=== EXTRACTED MATERIAL ===
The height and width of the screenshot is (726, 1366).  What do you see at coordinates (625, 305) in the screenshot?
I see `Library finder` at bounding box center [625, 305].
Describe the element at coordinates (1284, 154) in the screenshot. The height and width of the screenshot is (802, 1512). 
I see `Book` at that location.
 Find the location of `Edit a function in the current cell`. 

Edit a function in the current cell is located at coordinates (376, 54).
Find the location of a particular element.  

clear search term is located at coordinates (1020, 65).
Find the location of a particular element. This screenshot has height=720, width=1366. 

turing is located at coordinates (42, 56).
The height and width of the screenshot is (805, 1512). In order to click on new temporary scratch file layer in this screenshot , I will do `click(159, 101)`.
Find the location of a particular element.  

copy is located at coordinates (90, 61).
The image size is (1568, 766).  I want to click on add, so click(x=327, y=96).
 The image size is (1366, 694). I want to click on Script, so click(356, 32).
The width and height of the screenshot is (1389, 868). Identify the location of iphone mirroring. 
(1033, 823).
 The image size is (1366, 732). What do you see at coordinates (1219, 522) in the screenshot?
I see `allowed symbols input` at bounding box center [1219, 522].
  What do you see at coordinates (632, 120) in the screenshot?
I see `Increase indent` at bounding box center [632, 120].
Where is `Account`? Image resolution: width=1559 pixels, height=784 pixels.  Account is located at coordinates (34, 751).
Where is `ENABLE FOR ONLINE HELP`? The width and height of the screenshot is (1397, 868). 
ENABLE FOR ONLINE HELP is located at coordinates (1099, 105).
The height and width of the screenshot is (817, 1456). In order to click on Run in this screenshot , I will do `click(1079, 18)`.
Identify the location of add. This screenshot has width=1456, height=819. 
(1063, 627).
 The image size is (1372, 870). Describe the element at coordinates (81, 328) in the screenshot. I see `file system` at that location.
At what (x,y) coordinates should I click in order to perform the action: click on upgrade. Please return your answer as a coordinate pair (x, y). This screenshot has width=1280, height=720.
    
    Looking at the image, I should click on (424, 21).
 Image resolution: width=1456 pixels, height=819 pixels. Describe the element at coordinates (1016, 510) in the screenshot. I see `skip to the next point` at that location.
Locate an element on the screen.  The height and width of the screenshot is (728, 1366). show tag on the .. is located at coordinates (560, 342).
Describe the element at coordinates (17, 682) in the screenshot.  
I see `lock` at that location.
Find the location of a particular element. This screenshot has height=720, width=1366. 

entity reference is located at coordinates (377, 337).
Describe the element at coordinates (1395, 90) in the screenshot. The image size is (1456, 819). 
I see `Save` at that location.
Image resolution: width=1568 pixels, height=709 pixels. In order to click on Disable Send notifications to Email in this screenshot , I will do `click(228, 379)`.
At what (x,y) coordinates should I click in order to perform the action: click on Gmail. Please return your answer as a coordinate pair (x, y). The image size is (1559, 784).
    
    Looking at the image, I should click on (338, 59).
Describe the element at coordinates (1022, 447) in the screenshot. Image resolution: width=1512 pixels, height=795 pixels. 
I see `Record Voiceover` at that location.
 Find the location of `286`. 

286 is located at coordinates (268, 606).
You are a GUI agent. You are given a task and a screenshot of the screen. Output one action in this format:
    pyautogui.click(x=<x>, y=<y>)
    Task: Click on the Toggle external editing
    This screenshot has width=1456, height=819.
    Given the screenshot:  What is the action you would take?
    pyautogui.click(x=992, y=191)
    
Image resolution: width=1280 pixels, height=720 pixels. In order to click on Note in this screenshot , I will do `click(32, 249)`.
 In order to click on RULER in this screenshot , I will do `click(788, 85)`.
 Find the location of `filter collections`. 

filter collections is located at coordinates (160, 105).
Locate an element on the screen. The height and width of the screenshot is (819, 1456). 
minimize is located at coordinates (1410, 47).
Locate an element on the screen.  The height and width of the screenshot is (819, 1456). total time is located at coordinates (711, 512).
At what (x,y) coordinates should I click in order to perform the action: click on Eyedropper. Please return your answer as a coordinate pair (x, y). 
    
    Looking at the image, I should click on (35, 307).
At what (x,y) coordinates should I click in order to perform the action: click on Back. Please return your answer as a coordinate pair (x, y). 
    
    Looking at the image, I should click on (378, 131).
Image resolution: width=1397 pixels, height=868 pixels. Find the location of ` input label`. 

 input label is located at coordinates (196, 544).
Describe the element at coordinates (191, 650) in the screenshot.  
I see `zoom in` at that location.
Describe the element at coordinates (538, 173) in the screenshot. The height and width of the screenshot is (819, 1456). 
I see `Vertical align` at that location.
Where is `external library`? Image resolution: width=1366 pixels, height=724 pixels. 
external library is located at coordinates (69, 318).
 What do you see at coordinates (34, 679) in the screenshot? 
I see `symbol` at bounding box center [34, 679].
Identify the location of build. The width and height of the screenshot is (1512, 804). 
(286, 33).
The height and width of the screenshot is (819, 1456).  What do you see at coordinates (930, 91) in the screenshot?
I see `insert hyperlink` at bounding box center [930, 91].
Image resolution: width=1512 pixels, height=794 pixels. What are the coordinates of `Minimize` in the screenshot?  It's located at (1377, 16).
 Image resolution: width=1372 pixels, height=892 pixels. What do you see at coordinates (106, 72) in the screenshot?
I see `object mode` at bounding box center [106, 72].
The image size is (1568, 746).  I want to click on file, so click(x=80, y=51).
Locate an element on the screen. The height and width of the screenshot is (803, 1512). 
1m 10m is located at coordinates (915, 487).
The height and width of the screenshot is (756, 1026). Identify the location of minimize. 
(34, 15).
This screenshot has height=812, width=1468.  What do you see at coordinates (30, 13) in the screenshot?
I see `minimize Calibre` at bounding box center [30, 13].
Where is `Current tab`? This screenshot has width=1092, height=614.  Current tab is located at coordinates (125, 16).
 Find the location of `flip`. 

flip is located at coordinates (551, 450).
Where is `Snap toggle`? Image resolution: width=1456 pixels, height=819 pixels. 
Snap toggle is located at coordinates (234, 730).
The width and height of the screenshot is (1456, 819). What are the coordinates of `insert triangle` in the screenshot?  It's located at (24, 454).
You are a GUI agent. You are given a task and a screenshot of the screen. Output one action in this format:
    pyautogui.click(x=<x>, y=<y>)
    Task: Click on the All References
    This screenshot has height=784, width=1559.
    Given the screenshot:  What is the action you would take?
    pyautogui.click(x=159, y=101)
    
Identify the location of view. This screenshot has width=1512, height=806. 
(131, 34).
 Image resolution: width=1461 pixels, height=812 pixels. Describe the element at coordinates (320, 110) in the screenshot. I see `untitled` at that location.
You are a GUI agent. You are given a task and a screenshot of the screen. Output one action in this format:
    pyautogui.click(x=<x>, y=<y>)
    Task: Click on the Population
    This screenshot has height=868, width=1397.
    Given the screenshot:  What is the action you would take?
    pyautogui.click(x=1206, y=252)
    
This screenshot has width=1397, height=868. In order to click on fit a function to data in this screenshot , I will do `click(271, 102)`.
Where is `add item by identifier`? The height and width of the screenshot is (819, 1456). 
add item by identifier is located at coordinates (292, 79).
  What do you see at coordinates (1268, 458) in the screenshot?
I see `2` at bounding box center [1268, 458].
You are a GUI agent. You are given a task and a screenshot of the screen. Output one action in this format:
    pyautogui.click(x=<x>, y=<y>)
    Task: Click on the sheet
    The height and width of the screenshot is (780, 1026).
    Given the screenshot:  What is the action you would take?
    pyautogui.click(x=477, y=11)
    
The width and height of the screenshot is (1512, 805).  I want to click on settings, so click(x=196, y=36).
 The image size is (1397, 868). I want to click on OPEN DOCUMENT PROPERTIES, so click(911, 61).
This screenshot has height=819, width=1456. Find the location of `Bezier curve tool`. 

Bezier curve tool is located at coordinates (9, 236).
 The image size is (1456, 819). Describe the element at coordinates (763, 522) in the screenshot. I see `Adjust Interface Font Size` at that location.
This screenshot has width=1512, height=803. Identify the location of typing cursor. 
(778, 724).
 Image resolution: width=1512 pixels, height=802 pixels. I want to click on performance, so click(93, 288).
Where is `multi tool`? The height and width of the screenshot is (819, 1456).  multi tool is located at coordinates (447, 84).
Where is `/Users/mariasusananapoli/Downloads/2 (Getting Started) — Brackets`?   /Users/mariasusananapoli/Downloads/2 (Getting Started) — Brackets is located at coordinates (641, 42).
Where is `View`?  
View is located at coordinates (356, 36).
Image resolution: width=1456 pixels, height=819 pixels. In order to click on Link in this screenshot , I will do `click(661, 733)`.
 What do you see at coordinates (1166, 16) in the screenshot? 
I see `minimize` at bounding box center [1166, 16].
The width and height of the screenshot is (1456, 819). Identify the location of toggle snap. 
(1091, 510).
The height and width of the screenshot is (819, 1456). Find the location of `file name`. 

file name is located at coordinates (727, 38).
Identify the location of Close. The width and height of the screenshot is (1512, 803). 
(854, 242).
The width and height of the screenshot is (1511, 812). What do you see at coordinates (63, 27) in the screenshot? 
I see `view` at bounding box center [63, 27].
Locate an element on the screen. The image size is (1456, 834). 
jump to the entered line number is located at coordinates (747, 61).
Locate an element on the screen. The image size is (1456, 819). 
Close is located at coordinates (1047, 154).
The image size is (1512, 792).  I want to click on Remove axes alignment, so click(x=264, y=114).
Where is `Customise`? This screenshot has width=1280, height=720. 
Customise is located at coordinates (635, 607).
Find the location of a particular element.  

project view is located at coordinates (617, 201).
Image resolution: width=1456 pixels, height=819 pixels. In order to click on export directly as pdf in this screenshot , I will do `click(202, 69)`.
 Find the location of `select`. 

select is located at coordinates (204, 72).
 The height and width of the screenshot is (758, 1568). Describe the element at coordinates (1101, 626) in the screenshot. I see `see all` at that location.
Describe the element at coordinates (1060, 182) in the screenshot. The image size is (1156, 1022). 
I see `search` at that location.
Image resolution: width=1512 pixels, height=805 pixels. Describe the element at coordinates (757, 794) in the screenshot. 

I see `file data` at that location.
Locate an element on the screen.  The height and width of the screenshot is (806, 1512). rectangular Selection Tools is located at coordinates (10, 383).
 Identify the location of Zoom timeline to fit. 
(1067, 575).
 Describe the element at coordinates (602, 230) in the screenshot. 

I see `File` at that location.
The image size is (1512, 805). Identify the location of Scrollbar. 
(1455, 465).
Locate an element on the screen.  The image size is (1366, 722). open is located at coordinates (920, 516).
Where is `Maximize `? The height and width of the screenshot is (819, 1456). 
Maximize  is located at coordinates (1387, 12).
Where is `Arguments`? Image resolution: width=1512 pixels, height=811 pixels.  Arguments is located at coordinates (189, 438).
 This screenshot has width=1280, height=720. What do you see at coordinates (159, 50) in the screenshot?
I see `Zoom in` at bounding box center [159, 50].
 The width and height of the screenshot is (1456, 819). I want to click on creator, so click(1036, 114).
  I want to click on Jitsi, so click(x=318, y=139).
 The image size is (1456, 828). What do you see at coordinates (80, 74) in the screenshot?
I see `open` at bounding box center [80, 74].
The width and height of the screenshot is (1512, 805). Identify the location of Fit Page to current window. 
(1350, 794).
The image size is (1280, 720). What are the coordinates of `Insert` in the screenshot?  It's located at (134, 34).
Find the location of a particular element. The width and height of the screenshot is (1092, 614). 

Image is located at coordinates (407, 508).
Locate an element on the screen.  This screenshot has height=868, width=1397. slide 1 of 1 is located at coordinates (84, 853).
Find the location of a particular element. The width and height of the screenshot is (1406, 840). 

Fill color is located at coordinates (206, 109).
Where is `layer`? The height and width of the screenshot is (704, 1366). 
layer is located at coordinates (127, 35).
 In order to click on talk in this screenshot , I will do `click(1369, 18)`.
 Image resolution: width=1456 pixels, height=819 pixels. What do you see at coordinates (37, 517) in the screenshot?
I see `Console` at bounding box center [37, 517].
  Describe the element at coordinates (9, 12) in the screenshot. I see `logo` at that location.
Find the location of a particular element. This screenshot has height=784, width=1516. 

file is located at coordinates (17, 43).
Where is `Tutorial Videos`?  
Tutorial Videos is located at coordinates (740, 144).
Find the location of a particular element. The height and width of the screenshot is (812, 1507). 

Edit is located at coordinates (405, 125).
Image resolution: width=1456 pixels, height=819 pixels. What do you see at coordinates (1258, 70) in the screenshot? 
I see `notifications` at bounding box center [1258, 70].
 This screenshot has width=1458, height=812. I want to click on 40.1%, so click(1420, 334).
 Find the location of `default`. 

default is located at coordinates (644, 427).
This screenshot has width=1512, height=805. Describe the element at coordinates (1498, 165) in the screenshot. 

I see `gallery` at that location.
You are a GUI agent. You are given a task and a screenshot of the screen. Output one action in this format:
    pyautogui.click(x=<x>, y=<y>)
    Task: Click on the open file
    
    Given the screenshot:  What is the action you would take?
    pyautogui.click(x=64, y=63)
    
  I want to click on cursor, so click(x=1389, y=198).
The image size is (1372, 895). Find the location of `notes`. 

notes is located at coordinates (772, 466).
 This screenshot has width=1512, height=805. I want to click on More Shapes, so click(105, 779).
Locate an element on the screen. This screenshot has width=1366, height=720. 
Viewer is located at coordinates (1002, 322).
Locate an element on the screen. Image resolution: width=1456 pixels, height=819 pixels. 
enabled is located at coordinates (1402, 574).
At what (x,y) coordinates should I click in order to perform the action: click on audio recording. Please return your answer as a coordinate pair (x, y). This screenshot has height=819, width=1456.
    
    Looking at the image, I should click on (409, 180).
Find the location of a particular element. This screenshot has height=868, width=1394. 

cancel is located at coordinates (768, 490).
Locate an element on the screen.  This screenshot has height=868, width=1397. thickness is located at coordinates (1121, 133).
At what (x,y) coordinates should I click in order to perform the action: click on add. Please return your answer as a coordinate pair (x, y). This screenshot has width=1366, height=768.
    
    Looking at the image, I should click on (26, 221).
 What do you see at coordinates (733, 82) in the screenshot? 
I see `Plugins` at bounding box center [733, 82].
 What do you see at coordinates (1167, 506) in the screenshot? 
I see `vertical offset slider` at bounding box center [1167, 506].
===
**TASK DETAILS**: Reproduce verbatim the lines of the listing above, from its first line through the line containing "center [625, 305].".

**WRITTEN RESPONSE**:
The height and width of the screenshot is (726, 1366).  What do you see at coordinates (625, 305) in the screenshot?
I see `Library finder` at bounding box center [625, 305].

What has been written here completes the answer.